Nitrogen is very essential constituent of all amino acids and protein. Deficiency of nitrogen directly decreases the growth of plants leading to chlorosis, stunted and slow growth. According to Hand et al. [9] mineralization with nitrogen was highly facilitated in earthworm presence and it leads to deposition of nitrate in the soil.

2.1.3 Phosphorus

Earthworms activity causes increase in total phosphorus concentration in soil in comparison to the food source available in soil. This clearly indicates that the vermicomposting causes increase in phosphorus level through the mineralization of phosphoric organic compounds [12, 13].

2.1.4 Iron (Fe)

Iron (Fe) is also an important element required for growth and productivity of all plants. Only very trace amount of iron is required in comparison to other minerals by plant like carbon, oxygen, hydrogen, nitrogen, phosphorus, sulphur and potassium for proper plant growth. The iron functions like a cofactor, as it has a catalytic site for many essential enzymes activity which are even required for chlorophyll synthesis.

2.1.5 Magnesium (Mg)

It is a important component used in formation of chlorophyll, which play vital role in photosynthesis. It is also required for carbohydrate metabolism and acts as enzyme activator in nucleic acid synthesis. Magnesium serves as a carrier of phosphate compound in plants and also supports uptake of many essential elements into plant. It enhances production of oils and fats through the translocation of carbohydrates.

2.1.6 Manganese (Mn)

Manganese (Mn) plays vital role in nitrogen assimilation by, as enzyme activator. It is very important constituent of chlorophyll. Low plant manganese usually causes leaves to turn yellow due to reduced chlorophyll content. Organic soils usually contain intermediate amounts of manganese.

2.1.7 Zinc (Zn)

Low presence of zinc leads to high yield of crops. Zinc efficiency has been reported in many enzymatic activities of plants [14]. Zinc utilization mechanism in plant tissue is most important mechanism of zinc in plant tissues. Heavy metal bioaccumulation study showed that increased duration of vermicompost concentration of Zn and Cu decreases soil [15].

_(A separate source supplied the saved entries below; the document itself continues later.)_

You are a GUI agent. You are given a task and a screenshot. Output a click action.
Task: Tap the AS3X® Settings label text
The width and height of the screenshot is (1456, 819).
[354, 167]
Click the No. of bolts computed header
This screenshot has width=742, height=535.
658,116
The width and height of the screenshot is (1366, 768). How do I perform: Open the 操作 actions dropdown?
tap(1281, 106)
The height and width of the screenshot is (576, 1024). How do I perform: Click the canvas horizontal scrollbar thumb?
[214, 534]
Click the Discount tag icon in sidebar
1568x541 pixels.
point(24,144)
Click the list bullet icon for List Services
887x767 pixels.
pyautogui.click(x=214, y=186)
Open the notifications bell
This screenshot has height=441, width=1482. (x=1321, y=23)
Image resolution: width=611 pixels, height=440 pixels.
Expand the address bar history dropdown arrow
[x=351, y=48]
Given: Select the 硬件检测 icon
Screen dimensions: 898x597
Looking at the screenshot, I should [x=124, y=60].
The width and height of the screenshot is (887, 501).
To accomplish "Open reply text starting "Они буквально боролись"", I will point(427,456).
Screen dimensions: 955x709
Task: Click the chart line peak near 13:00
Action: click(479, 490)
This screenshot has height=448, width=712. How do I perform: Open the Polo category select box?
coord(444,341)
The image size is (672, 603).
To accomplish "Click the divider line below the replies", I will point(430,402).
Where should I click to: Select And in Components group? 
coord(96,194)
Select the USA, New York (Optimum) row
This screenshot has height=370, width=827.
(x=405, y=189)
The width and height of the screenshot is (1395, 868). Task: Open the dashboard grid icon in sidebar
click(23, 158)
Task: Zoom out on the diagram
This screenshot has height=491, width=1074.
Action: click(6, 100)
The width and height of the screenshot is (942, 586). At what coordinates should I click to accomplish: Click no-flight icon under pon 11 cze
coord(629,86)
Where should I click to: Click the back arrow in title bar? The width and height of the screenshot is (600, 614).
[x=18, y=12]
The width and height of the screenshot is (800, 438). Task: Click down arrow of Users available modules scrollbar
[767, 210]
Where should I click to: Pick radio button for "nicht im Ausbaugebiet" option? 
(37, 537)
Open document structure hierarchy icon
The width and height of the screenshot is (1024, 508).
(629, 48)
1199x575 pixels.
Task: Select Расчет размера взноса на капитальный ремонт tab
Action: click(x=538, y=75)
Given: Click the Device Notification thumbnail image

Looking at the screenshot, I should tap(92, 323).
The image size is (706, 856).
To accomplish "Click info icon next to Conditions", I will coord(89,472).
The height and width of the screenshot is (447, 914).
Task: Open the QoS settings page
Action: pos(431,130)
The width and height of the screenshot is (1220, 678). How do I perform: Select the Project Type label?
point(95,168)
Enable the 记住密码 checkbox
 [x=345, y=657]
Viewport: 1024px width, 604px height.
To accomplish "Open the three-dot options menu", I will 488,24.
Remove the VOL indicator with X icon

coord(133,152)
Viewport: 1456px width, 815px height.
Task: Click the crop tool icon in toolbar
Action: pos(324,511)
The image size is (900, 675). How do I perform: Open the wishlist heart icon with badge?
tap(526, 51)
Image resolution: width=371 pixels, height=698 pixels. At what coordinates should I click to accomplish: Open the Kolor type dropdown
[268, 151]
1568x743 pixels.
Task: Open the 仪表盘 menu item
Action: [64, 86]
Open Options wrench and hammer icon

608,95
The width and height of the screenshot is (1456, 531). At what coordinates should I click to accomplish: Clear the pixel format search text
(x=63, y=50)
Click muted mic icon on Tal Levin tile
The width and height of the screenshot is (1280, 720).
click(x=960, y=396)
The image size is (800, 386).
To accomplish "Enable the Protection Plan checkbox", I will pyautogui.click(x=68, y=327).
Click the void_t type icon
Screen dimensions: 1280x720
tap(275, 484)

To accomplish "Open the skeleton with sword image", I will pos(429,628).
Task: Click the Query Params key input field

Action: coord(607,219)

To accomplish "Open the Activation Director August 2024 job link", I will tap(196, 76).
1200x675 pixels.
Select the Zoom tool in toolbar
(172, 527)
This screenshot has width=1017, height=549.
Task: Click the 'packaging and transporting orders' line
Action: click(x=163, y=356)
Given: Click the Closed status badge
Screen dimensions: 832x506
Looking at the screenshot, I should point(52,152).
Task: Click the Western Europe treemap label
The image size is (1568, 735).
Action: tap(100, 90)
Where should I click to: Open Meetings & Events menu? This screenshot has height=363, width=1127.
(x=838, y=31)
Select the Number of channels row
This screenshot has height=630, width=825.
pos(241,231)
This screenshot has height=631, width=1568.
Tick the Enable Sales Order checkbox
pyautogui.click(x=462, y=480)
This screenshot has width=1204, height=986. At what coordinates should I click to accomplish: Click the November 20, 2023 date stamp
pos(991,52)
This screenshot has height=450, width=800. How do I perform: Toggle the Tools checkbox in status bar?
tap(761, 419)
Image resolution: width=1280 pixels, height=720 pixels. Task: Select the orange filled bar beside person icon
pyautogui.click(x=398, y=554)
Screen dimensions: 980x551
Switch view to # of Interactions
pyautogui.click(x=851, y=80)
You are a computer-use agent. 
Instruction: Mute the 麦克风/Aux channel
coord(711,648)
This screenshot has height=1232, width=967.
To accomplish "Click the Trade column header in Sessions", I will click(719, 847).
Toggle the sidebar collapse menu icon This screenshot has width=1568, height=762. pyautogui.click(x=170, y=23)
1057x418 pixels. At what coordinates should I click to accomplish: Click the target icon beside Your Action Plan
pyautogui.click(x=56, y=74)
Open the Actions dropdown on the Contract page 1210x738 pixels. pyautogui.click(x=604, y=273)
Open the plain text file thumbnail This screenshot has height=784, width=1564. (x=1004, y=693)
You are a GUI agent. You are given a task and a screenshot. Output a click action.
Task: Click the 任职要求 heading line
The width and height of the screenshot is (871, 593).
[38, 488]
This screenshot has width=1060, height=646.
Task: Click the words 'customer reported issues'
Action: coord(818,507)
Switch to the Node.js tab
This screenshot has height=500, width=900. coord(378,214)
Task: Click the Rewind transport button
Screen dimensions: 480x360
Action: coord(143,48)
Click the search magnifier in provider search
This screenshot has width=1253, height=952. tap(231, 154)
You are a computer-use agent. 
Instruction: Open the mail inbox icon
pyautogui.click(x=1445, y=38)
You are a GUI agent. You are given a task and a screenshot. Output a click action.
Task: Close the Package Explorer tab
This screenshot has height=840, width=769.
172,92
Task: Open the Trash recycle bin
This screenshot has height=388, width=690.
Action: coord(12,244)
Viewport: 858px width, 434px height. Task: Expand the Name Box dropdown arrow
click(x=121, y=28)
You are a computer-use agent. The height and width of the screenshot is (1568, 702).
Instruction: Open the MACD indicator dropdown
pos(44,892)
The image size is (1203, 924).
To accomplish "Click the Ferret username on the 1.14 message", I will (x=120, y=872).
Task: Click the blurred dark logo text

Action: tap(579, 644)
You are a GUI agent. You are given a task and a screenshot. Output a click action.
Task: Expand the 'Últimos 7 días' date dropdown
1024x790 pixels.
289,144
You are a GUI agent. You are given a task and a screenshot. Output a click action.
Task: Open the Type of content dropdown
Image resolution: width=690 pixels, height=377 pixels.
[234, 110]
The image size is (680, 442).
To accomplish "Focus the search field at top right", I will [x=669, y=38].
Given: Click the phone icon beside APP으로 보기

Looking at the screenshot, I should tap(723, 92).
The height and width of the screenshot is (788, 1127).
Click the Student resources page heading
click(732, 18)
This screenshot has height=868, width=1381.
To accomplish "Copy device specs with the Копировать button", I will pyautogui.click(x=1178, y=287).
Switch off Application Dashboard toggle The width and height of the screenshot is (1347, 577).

2.2 Role of vermicompost in plant growth promotion

Wide variety of plant species grows effectively in vermicompost rich soil, including many horticultural crops like tomato, cauliflower etc. [16], aubergine [17], garlic, pepper [18], strawberry, green gram and sweet corn [19]. Vermicompost is also very much effective on enhance production of many medicinal plants rich in aromatic compounds [20], cereals such as rice and sorghum [21], fruit crops such as papaya and banana, and ornamentals like geranium [22], petunia, marigolds and poinsettia. Effect of vermicompost was also observed in forest trees including eucalyptus, acacia and pine tree [23]. Vermicompost are very beneficial and used as a partial or total substitute for chemical fertilizer in agriculture and artificial greenhouse potting media. Likewise, few studies show that water-extracts obtained from vermicompost, vermiwash were used as foliar sprays, which enhances growth of tomato plants [24], strawberries and sorghum. Vermicompost also stimulates seed germination in green gram and other plant species [25], tomato plants [26], pine trees and petunia. Vermicompost are used effectively for vegetative growth of leaf, stimulating growth of root and shoot [27]. These effects cause increase in root branching and leaf area and alterations in morphology of seedling plant [28]. Vermicompost stimulates flowering in plants, increasing flowers produced [29], and increase in fruit yield [30].

2.3 Bacterial diversity associated with earthworms

A variety of bacterial species have been reported associated with earthworms/vermicompost though the bacterial species varied with its isolation site including soil, intestine, and excrements. Almost 43 bacterial species were isolated from earthworm intestines and 25 obtained from fresh excrements of which, 9 were common. Among 40 bacteria species isolated from soil and intestine, 13 were shared species; 9 were gram-positive, and 6 Bacillus species were spore-forming. Comparison of soil and excrements bacteria revealed similarity of only 6 isolated species, of which three species were gram-positive and three species were gram-negative. Brevundimonas diminuta (α-Proteobacteria), Kocuria palustris (Actinobacteria) and D. acidovorans (β-Proteobacteria), were isolated from all three substrates. Comparison of bacteria isolated from the intestine of Aporrectodea caliginosa, Lumbricus terrestris, and Eisenia fetida earthwormsrevealed that the highest number of 43 bacterial taxa was isolated from A. caliginosa digestive tract; while from L. terrestris and E. fetida, 22 and 21 taxa were isolated respectively. Few members of bacteria were isolated from all earthworm species, which includes Bacteroidetes (classes Flavobacteria and Sphingobacteria), Actinobacteria, Proteobacteria (classes α-, β-, γ-) and Firmicutes (class Bacilli). Five bacterial species isolated from earthworm exhibited relatively low similarity between the sequenced 16S rRNA gene fragments (approx. 1490 nucleotides) and the genes of known bacterial taxa (93–97%), which includes Ochrobactrum sp. 341-2 (αProteobacteria), Sphingobacterium sp. 611-2 (Bacteroidetes), Massilia sp. 557-1 (β-Proteobacteria), Leifsonia sp. 555-1, and a Microbacteriaceae, isolate 521-1 (Actinobacteria).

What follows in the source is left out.